From the time children are in grade school they are taught about America's great representative government. That's what democracy is all about, we are told. While we no longer have village meetings where all attend and voice opinions directly, we vote for people to represent us in the Senate and House of Representatives. If they don't, we find people who do, and vote them in instead.

Some senators (the week of April 15) acted in a manner that disgraced the concept of representative government. They voted against new gun control legislation that would have extended background checks so that criminals and the mentally challenged could be blocked from buying new weapons. It is hard to imagine what objection an individual would have to that type of restriction. Yet 45 senators voted against it.

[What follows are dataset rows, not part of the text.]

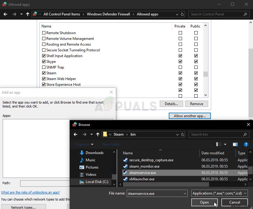Click back arrow in Browse dialog
This screenshot has width=253, height=209.
coord(76,134)
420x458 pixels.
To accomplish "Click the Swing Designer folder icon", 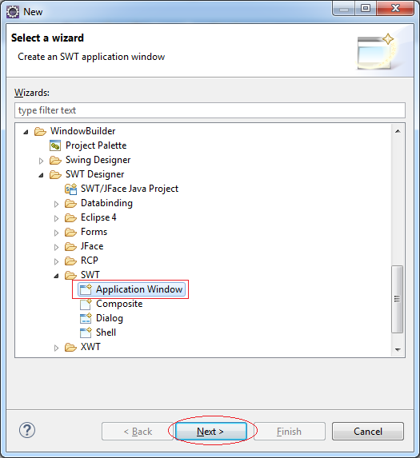I will point(55,160).
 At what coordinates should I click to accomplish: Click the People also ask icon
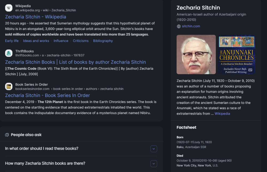[x=7, y=135]

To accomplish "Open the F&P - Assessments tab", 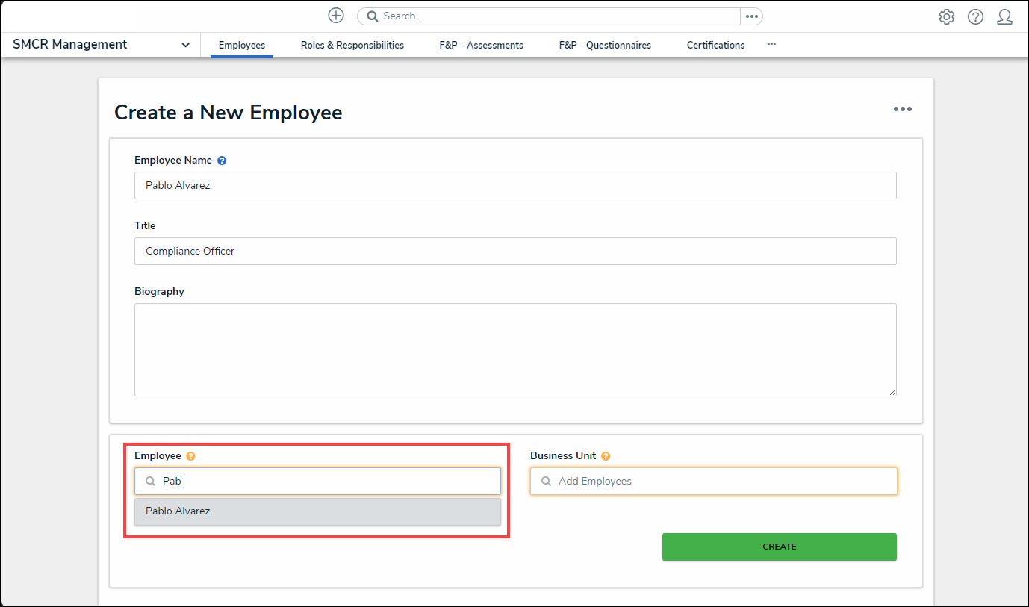I will tap(481, 45).
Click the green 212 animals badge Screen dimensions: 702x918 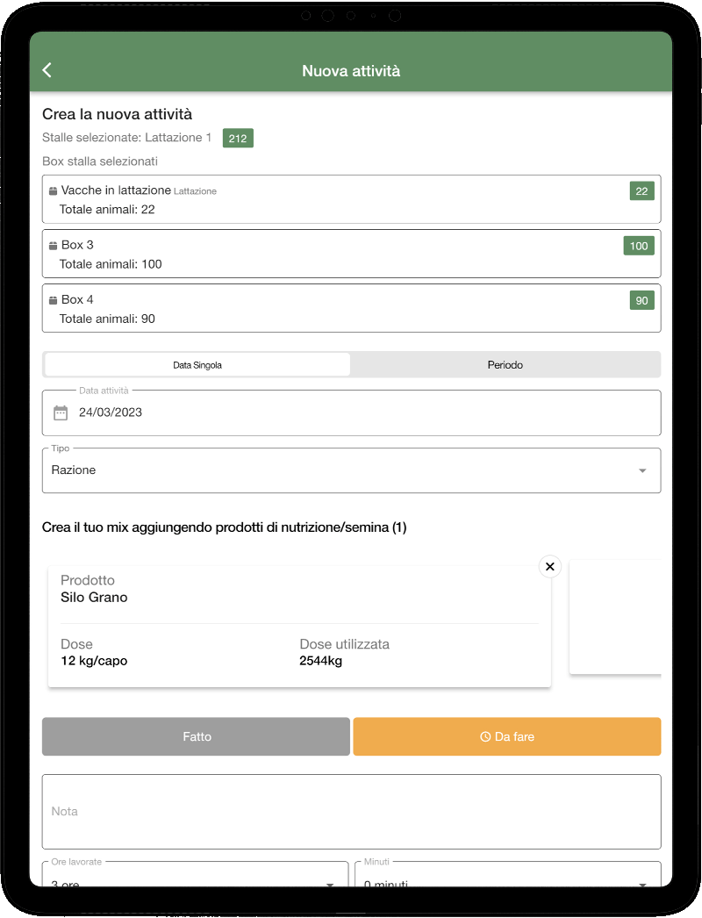tap(238, 139)
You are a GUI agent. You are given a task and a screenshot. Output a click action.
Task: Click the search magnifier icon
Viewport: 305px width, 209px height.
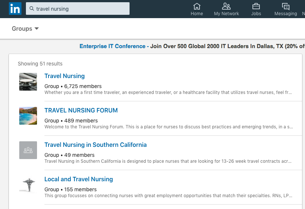[32, 9]
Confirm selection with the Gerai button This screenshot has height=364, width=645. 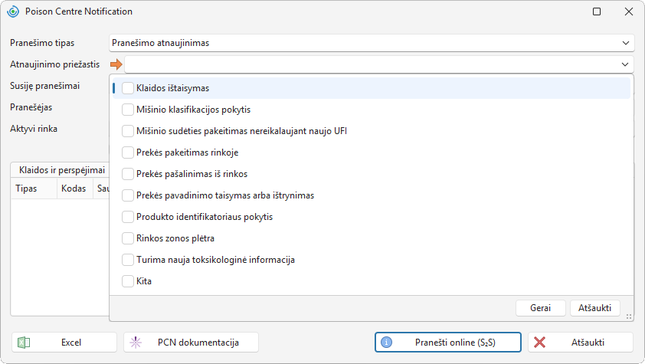click(541, 307)
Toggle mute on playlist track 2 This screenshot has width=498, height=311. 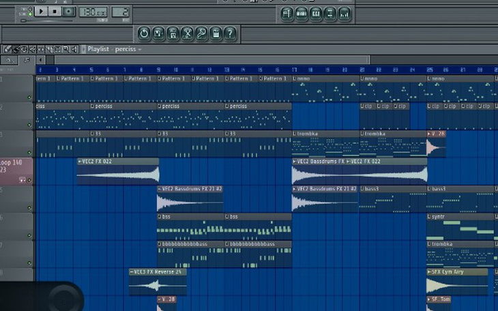[x=29, y=125]
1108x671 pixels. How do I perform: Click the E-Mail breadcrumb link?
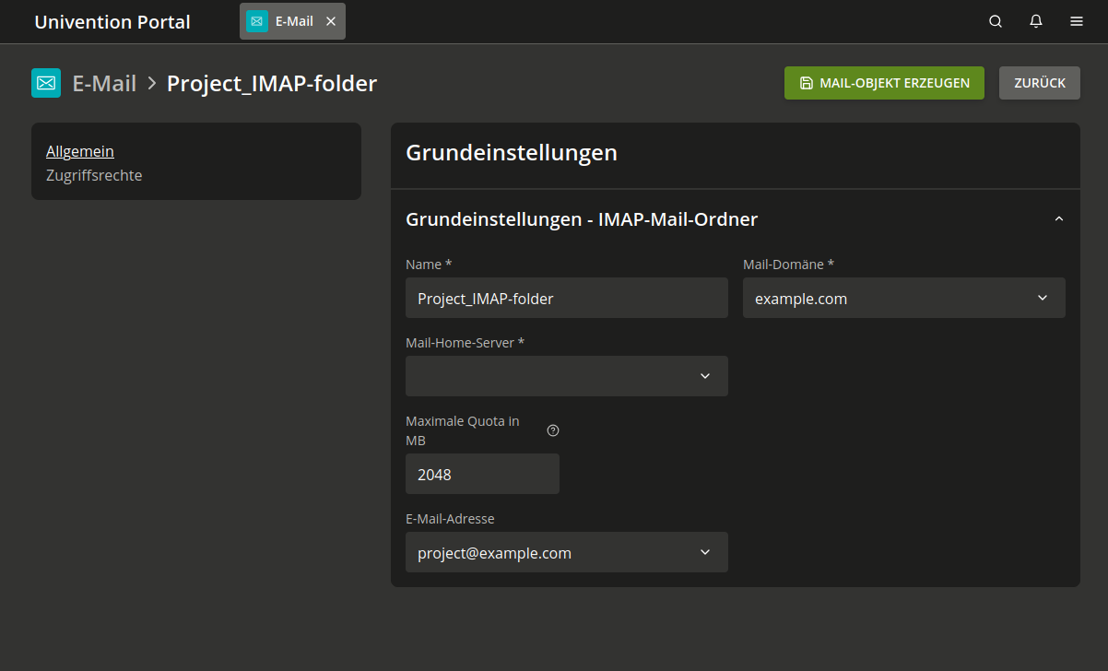104,84
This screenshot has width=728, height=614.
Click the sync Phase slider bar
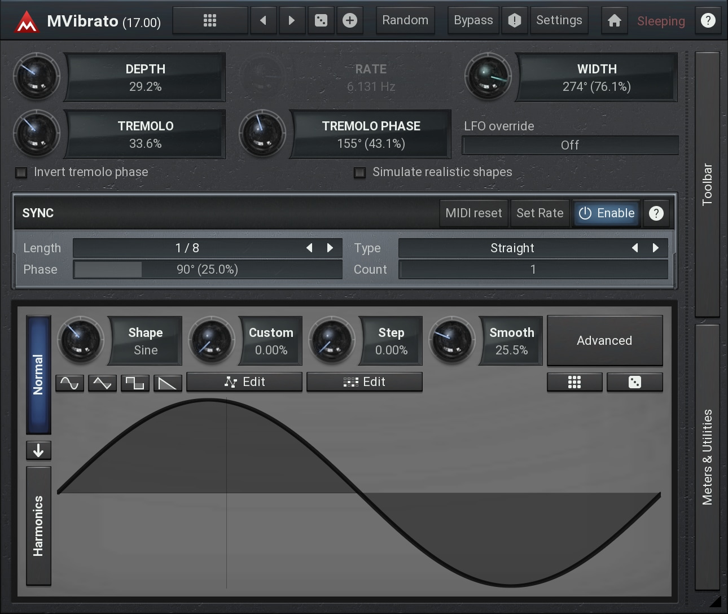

We will continue to hear the excuses and the self-righteous explanations pour forth from these senators. After all, democracy allows for different opinions, they will say. That is correct. What democracy doesn't allow for are non-representative representatives. When a senator's pocketbook speaks louder than the wishes of his constituents, then democracy provides a solution. When a senator is guided by campaign contributions instead of what is right, then there is a solution. When money talks and influences votes, then the ballot box speaks louder. It just takes a little longer.

So if we have to suffer the ignorance and charlatanry of the few spineless ones who now walk the Capitol corridors, so be it. They each come up for re-election, and it is now up to us to exercise our more powerful right. The right to kick the bastards out. We now know what makes them tick, and we don't like what we see.